** Begin GIVEN DATA **

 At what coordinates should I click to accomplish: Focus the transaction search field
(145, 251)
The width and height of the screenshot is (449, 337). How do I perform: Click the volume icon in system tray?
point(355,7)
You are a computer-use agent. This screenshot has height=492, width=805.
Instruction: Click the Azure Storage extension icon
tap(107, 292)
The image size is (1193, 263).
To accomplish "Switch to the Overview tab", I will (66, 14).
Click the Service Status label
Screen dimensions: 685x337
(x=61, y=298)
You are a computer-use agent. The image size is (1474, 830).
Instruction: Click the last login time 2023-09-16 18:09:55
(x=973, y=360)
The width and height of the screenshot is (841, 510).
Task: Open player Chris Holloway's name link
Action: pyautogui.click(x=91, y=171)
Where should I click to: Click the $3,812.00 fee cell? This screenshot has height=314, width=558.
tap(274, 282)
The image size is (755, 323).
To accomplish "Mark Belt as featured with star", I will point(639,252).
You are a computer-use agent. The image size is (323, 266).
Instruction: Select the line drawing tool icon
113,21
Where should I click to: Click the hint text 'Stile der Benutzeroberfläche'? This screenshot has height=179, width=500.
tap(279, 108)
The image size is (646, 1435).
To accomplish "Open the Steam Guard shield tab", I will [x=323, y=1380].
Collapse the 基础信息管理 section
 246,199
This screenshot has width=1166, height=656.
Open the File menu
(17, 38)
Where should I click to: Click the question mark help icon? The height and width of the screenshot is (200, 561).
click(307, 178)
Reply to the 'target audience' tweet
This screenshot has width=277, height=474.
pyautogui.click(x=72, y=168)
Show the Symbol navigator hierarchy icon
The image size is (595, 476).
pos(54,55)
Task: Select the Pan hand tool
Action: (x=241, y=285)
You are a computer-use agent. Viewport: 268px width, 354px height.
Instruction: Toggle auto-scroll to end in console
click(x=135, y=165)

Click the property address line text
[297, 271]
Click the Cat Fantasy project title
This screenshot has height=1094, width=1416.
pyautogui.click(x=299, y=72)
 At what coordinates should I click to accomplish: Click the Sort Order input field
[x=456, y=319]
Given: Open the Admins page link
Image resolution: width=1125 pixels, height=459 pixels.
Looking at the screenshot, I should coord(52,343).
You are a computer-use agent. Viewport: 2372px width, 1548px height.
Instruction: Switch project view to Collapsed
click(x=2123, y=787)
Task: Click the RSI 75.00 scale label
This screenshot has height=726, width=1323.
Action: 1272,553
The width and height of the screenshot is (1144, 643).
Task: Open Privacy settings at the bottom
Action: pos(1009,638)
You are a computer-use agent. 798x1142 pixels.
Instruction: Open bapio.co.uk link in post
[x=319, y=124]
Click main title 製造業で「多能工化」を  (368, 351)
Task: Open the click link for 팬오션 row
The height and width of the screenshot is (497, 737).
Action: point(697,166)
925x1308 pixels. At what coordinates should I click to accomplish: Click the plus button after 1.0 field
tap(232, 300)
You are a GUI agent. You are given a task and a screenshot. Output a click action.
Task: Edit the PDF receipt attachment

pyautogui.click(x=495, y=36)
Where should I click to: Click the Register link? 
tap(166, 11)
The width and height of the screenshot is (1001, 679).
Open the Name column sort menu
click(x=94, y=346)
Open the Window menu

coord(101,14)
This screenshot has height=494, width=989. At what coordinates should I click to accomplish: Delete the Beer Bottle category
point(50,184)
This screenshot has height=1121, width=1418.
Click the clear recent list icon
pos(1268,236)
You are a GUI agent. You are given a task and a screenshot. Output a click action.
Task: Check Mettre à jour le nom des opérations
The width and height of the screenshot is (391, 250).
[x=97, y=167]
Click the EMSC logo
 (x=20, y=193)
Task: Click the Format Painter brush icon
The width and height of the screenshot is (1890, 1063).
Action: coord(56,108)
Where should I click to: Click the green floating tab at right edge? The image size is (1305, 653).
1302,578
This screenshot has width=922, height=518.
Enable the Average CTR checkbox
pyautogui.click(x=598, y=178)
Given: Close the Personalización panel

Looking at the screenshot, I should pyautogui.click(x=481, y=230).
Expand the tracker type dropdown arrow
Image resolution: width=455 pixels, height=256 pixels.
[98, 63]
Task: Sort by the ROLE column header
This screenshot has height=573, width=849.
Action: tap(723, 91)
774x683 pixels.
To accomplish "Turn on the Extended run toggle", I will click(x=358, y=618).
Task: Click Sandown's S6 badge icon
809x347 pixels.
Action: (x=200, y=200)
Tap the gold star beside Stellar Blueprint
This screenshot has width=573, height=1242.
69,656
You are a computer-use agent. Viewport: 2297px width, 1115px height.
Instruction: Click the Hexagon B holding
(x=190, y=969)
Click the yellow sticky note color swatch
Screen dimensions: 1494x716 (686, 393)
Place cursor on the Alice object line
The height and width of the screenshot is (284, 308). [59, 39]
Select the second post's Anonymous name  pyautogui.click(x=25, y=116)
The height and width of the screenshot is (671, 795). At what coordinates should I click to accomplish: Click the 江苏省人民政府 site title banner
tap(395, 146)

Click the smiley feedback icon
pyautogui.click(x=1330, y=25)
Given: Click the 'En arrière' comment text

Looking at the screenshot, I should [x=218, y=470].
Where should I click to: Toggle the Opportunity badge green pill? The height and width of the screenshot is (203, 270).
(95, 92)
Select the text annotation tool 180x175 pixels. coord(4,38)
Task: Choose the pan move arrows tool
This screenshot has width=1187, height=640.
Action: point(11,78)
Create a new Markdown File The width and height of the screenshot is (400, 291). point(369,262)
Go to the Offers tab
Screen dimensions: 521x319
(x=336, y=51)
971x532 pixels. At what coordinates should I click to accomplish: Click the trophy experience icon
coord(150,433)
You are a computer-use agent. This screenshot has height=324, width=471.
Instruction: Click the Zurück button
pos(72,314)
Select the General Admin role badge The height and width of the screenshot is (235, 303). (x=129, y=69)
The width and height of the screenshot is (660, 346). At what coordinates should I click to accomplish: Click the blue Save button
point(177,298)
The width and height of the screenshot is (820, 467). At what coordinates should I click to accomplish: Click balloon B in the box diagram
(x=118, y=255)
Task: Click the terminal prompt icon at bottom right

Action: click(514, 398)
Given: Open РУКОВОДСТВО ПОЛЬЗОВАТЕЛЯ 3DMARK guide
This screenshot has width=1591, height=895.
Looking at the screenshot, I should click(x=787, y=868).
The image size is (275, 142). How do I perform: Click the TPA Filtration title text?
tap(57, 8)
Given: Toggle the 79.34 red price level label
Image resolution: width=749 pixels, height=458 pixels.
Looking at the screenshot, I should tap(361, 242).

** End GIVEN DATA **

EXERCISE REQUIREMENTS: Rewrite everything in the listing from the line containing "You are a computer-use agent. Viewport: 2372px" down to the line containing "Click main title", replacing "Instruction" with "Command" and leaving all else unchanged.

RESPONSE BELOW:
You are a computer-use agent. Viewport: 2372px width, 1548px height.
Command: Switch project view to Collapsed
click(x=2123, y=787)
Task: Click the RSI 75.00 scale label
This screenshot has height=726, width=1323.
Action: 1272,553
The width and height of the screenshot is (1144, 643).
Task: Open Privacy settings at the bottom
Action: pos(1009,638)
You are a computer-use agent. 798x1142 pixels.
Command: Open bapio.co.uk link in post
[x=319, y=124]
Click main title 製造業で「多能工化」を  (368, 351)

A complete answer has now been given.